Task description
Extract, word for word, each line from the line holding "Task: Open the Plugins plug icon" through the end of the records. Omit every picture.
────────
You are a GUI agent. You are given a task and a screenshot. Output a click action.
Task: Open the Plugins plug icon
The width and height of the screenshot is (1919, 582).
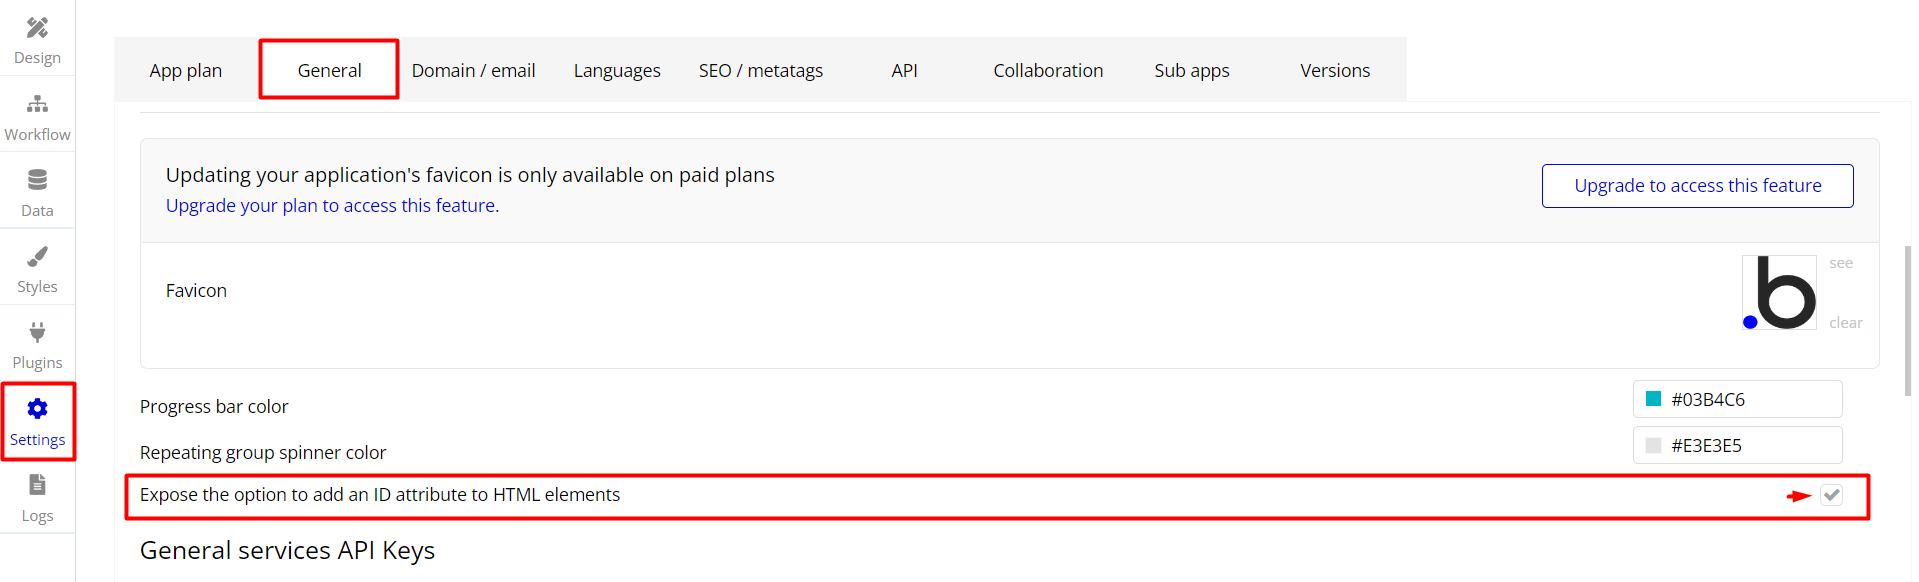coord(37,332)
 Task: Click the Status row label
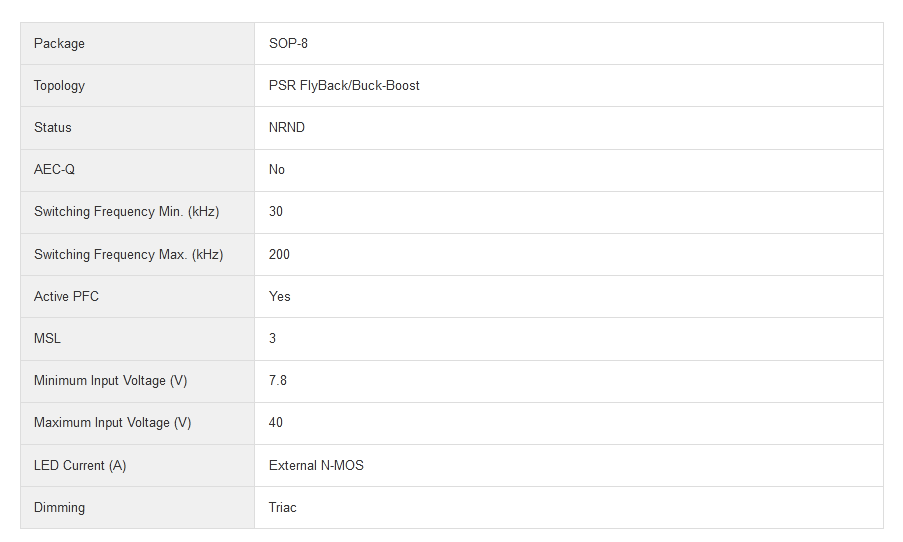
────────
Solution to this task
Task: Open the Plugins plug icon
The width and height of the screenshot is (1919, 582).
coord(37,332)
 Task: Click the Status row label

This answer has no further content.